Bicycles have been a favored mode of transportation for centuries. In the early days of the bicycle’s development, it was an inexpensive and efficient way to travel, with no automobiles to provide a powered alternative. Today, they’re a top choice for their energy efficiency, utility as an exercise, and convenience in dense traffic areas.
But despite the popularity of the bicycle and increasing safety standards for both bicycles and the people who ride them, bicycle crash rates remain high. In 2018 alone, there were 857 bicyclists killed in traffic crashes in the United States. Thousands of bicyclists are injured in accidents every year, and tens of thousands of people experience crashes and collisions that go unreported.

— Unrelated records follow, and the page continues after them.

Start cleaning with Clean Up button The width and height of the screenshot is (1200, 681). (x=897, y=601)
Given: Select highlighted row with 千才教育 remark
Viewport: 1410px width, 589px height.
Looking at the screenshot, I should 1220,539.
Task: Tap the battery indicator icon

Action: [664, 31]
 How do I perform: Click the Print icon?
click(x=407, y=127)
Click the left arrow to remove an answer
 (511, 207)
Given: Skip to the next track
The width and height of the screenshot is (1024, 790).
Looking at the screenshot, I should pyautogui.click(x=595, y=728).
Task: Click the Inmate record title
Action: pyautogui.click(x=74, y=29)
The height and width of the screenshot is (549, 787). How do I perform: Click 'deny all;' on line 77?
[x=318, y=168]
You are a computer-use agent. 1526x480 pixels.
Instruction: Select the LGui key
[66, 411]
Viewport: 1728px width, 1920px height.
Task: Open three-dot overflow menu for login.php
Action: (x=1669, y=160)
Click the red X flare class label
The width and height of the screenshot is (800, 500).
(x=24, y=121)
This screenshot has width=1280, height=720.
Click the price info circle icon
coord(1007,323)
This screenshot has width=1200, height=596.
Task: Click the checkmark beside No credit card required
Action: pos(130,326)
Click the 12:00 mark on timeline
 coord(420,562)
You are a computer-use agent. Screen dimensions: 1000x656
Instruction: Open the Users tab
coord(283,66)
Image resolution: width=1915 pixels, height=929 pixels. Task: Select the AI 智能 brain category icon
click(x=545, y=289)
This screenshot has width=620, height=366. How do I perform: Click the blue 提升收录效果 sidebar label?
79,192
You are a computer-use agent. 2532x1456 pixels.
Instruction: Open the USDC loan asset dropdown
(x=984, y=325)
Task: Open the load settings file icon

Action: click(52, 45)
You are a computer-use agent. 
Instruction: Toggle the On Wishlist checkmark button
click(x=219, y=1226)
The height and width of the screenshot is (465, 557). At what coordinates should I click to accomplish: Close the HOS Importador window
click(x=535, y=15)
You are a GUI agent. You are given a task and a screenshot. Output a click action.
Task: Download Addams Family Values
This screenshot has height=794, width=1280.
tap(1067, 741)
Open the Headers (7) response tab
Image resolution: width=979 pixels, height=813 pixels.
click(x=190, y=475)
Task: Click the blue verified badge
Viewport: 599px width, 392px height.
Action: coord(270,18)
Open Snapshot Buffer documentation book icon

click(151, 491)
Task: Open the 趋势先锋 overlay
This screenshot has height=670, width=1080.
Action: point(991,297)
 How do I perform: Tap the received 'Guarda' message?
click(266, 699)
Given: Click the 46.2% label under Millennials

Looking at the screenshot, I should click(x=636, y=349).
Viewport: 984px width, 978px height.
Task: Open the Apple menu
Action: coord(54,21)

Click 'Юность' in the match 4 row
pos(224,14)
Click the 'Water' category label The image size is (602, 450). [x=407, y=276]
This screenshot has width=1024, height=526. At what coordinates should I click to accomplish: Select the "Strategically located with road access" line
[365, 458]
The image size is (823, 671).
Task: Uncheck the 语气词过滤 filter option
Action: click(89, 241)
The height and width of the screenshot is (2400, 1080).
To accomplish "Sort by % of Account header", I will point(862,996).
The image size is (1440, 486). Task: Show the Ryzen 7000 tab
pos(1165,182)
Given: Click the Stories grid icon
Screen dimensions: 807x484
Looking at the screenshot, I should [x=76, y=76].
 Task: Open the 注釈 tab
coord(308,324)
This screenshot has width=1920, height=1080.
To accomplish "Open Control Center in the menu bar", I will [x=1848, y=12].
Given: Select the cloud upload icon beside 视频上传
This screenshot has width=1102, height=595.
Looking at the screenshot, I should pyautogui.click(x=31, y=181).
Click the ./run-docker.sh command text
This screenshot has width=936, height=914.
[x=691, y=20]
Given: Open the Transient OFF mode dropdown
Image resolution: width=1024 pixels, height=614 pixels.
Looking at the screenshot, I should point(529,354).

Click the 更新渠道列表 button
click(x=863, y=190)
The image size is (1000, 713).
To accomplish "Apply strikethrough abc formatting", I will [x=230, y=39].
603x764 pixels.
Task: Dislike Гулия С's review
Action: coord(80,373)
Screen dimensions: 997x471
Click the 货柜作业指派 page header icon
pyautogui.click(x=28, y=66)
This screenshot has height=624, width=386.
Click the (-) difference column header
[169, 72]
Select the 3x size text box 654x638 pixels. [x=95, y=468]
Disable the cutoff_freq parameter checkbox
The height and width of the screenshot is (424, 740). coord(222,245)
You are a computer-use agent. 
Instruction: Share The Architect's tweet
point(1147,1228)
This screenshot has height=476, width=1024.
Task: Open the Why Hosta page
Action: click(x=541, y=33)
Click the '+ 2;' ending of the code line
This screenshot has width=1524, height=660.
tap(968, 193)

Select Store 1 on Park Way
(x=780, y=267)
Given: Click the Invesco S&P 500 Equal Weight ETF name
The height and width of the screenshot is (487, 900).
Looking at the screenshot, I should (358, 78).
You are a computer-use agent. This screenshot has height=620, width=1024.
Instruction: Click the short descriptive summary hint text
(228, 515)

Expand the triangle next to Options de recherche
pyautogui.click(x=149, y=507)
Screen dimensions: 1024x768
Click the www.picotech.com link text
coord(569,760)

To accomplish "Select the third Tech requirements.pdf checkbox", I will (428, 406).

So why are bicycle crash rates so high?
Factors for Accidents
First, it’s important to recognize that the risk of being involved in a bicycle accident isn’t stagnant, nor is it the same in all areas. There are several factors that can increase your risk of being in a bicycle accident, including:
- Timing. Most bicycle accidents happen between 6 pm and 9 pm. This is partially because rush hour leads to an increase in vehicular traffic. This is also when the sun typically sets, resulting in lower visibility for motorists and bicyclists alike.
- Traffic. The amount of traffic on the road also plays a factor. In rural areas and on bicycle-designated trails, there’s practically no risk of an accident. But on roads with congested traffic and those with high speed limits, accidents are much more common.
- Infrastructure. Some cities make it a point to provide designated spaces for bicyclists to ride safely – but this isn’t always a given. Sometimes, open roadways and confusing intersections can drastically increase the risks faced by bicyclists.
- Conditions. Conditions are also a factor. Darkness and inclement weather conditions increase the risk of an accident significantly. Additionally, certain areas (like construction zones) may have more obstacles or hazards than others.
Even when controlling for these factors, the accident rate is high. So what are the major problems contributing to this excessive crash rate?
In some areas of the country and around the world, bicyclists have designated paths where they can ride safely. Sometimes, these trails are so far from the mainstream roads that it’s practically impossible for a motor vehicle to hit them. Other times, they’re physically protected by some kind of barrier, such as a median or a row of parked cars. In these setups, motor vehicle accidents are exceedingly rare, and most bicycle crashes are purely the fault of the rider.
But on the road, disputes between bicyclists and motorists can easily arise. Bicyclists may take up more than their fair share of space, or drivers may be annoyed that they can’t conveniently pass a slow bicycle; if either party gets aggressive or begins to neglect safety, an accident can easily occur.
Bicyclist Neglect of the Law
Many bicyclists make it a point to follow the law exactly, but others may be ignorant of bicycle laws or may deliberately ignore them. In some locations, bicycles can function as pedestrians or as vehicles, depending on where they’re ridden; for example, they must comply with all motor vehicle laws when on the road, but may also be ridden on the sidewalk.
Some bicyclists attempt to get the “best of both worlds” by riding on the road, but selectively ignoring traffic laws, such as running through red lights. Such deviations from legal order can result in a higher rate of accidents.
The Visibility Problem
Of course, visibility is also a problem. Bicycles are much smaller than motor vehicle counterparts, and most drivers are used to looking only for other full-sized vehicles on the road. Bicycles also don’t make much noise, making them harder to detect in blind spots. The problem is made worse by low-visibility conditions, such as a dark atmosphere or lingering fog.
Fortunately, this problem can be overcome with the installation of taillights and the wearing of bright clothing, among other changes.
Bicycles tend to be more fragile and crash-prone than motor vehicles in several respects. With two wheels instead of four, they have less inherent stability. There are no anti-lock brakes or advanced driver assistance systems. And safety features like airbags and seatbelts are totally lacking. All it takes is one sideswipe or one obstruction on the road to send a bike swerving out of control.
Riding a bike isn’t inherently dangerous, but it’s a riskier activity than, say, walking or driving a car in most circumstances. When riding a bicycle, always take extra precautions to protect yourself, such as wearing bright clothing, installing lights on your bike, following the law, and of course, wearing a helmet and other protective gear.